The point is that M & W had the key idea, pursued it, did the definitive work and brought it all together – hence the well-deserved Nobel – but there was, it turned out, other relevant older published work. In addition, once M&W’s work had got out in a prominent journal (in about ’85, not all that many years after they started on the H pylori trail), other people got similar results.

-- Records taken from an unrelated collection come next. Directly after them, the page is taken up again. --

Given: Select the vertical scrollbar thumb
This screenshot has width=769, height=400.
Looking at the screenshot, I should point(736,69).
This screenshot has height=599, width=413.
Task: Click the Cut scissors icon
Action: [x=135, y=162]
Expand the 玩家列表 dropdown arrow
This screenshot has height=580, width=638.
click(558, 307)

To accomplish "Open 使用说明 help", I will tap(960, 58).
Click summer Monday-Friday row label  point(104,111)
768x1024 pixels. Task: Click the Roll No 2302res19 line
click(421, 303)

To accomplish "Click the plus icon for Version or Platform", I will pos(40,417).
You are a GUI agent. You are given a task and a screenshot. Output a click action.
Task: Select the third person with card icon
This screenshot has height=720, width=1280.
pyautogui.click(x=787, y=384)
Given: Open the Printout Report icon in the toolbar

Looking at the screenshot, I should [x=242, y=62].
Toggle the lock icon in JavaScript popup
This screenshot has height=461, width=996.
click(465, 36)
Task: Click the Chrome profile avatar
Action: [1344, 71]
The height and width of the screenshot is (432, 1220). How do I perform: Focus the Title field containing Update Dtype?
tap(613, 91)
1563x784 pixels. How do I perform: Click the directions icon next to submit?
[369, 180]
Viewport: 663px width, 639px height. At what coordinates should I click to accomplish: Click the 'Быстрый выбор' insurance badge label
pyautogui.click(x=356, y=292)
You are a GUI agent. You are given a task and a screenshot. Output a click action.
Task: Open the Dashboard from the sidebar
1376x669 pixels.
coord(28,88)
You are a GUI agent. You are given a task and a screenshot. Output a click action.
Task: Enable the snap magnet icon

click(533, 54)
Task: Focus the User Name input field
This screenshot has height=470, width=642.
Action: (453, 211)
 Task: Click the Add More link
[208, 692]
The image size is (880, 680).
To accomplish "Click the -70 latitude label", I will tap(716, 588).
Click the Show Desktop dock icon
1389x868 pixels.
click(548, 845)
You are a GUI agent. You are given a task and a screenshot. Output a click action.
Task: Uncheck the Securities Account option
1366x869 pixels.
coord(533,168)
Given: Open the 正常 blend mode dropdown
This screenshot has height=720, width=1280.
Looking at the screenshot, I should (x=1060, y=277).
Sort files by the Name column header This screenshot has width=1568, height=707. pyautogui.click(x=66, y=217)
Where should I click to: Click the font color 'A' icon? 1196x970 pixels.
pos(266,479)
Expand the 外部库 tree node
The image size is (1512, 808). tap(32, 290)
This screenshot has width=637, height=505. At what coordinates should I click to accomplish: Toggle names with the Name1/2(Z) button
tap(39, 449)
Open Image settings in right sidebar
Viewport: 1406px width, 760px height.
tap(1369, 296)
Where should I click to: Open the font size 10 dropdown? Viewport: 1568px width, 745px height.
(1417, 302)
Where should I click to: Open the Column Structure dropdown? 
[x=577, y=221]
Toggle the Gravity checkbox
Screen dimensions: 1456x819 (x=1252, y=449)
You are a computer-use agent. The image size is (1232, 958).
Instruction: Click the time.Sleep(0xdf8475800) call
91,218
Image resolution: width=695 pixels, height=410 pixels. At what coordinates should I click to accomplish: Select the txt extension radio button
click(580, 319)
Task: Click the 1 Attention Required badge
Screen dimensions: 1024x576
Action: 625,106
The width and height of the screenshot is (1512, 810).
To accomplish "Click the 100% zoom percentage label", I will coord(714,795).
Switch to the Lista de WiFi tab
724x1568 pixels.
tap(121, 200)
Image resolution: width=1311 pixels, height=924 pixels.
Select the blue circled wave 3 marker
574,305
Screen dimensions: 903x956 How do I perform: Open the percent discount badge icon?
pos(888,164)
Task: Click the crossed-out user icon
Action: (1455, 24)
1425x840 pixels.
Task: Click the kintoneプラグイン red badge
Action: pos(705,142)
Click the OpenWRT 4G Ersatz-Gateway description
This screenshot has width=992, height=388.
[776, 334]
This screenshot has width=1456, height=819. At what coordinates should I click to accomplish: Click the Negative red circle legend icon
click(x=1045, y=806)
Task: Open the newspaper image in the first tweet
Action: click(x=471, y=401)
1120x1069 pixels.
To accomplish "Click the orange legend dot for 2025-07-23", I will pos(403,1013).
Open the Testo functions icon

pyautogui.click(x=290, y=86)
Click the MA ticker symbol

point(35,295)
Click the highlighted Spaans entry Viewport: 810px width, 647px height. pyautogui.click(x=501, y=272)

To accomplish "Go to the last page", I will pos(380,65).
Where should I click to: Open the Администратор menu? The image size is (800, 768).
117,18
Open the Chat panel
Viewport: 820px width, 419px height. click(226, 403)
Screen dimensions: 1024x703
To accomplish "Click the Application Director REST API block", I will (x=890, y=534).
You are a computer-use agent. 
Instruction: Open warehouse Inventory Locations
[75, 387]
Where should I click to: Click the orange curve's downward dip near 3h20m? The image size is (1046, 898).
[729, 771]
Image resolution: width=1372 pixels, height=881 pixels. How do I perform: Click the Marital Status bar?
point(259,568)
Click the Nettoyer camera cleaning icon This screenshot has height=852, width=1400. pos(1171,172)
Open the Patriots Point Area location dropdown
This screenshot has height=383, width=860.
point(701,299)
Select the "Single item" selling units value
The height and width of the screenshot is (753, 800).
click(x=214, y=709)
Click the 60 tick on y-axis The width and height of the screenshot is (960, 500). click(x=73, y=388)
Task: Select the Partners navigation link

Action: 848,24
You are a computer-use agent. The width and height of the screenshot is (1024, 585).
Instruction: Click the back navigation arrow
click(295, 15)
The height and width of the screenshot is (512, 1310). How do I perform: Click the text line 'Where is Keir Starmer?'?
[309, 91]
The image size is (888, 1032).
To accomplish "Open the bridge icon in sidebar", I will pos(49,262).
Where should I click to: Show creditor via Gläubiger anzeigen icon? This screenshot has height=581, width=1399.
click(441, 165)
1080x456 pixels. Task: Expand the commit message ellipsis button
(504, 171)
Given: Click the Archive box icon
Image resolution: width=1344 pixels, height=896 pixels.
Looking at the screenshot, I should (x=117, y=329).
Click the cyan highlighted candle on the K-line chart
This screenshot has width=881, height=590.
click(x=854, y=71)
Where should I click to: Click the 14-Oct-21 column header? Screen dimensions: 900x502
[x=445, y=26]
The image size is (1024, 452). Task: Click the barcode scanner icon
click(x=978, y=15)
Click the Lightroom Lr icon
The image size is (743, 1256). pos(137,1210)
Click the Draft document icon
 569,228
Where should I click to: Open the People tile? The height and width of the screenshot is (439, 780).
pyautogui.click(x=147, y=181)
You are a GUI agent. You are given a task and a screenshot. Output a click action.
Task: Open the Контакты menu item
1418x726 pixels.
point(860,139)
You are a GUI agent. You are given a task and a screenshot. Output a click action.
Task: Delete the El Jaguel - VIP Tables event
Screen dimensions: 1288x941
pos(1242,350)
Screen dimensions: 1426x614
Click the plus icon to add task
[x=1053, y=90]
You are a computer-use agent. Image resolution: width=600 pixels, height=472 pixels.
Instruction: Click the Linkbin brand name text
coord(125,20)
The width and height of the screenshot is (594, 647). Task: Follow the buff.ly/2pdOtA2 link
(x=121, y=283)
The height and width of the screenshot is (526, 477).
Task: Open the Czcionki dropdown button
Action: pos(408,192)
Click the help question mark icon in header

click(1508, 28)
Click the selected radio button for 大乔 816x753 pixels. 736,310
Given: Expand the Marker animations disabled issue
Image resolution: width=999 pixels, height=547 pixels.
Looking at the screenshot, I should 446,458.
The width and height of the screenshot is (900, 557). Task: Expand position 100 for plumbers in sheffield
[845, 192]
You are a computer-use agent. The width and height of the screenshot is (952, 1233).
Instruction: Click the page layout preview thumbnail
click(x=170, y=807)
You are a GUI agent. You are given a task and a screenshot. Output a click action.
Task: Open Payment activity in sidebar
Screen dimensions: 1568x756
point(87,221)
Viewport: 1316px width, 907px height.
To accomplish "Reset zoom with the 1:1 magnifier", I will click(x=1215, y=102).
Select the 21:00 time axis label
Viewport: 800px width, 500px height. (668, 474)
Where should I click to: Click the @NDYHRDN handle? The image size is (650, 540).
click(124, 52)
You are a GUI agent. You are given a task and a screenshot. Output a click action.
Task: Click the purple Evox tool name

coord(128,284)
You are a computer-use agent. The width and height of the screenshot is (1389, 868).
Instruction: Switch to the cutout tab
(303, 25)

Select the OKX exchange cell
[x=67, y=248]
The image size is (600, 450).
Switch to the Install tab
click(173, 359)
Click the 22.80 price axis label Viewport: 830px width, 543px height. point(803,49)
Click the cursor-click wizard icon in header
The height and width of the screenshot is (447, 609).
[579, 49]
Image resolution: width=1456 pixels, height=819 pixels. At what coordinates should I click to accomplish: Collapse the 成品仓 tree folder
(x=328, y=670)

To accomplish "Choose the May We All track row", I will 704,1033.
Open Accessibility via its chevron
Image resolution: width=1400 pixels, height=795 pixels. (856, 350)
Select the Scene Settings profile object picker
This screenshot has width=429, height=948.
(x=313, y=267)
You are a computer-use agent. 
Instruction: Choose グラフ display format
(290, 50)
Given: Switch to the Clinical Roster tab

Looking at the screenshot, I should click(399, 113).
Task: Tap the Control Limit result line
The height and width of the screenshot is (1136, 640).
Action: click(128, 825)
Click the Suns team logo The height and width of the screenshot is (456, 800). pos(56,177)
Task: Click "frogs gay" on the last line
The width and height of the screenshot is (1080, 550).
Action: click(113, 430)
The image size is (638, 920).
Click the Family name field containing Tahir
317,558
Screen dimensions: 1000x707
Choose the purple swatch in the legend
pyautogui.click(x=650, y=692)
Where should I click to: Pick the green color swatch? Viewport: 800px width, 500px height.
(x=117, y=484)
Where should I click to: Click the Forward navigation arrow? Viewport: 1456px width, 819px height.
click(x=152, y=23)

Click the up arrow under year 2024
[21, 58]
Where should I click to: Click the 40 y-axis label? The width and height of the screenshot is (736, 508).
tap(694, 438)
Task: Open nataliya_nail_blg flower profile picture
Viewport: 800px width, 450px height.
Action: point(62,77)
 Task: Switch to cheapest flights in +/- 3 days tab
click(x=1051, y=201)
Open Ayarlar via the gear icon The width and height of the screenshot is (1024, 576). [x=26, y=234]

One might contrast this with a lot of the so-called ‘paradigm shift’ stuff the anti-science mob tend to drone on about, vaccines and autism being an obvious example.
Thanks for the link to the previous trail of evidence, Austin. It is the key point about the scientific stance which, done properly, has a higher regard for data than theories.
I was struck by this point when catching up with the BBC2 Horizon programme on the Higgs Boson earlier this week (still a few days to watch if you can access iPlayer). For some of the scientists working on the project, many of whom had devoted years to it, it ultimately didn’t matter if they found it or not. Finding the Higgs boson would go a long way to confirming the standard model; but not finding it would be just as exciting, it seemed, since although the theory would have to be discarded, the result would undoubtedly point in new and interesting directions.
It’s an example worth pointing out when faced with the ‘oh, all science is a conspiracy” line.
Being open is indeed the key. Problems occur when people stop being open about their work. For example, people who write things like “Why should I make the data available to you, when your aim is to try and find something wrong with it”.